No truce for the Olympics

No truce for the Olympics

The Tokyo Olympics, one year late and devoid of spectators, are the perfect symbol for our abnormal time.

For most of us, the pandemic has been about vaccinations and the disruption of our daily lives. We have not felt the virus’ violence on ourselves or our family and friends. We are impatient to go back to our old life, to leave deprivation and insecurity behind.

The 32nd Olympiad, though, will stand in history as a reminder to ourselves and future generations of the magnitude of the current disruption.

Like last century’s two world wars, the virus respects no Olympic Truce, no convention nor ritual.

The fact that the Games can proceed without spectators is a basic difference from the ancient games that inspired the Olympic rebirth.
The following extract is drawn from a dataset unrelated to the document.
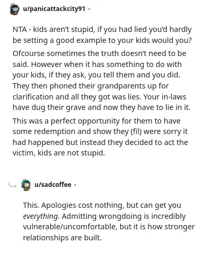Open the avatar of u/panicattackcity91
Viewport: 209px width, 256px height.
click(x=14, y=9)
Then, the truce was instituted to secure the presence of representatives from all the city-states of the Greeks, even when they were at war with each other. Today, the whole of Earth’s population can be present without anyone leaving their home.

Even though most of us already watched the world from our screens, when the pandemic broke out it was still inconceivable that there could be major sports events without spectators. Soon, we became accustomed to the stadiums’ silence, we learned to hear the players and coaches shouting, as if they were at practice, without this lessening the importance or tension of the match. We got used to the fact that everything could be as close as a close-up of a goalkeeper’s eyes and as strange as a pixel on our TV screen.

The fact that the Olympic Games – the oldest and largest of mass spectacles – are forced to adapt to the demands of a microscopic, primitive virus is not so much a defeat, a humiliation, for human hubris, as a station in our evolution as a species, our metamorphosis into a hybrid of flesh, mind and technology.

In a few days, some 11,000 athletes from all the states and nations of the world, like their ancestors, will compete in the premier sports event of our time. They will represent our hopes, our passions, our disappointments. And we, another step further from reality, will be there: absent and present at the same time.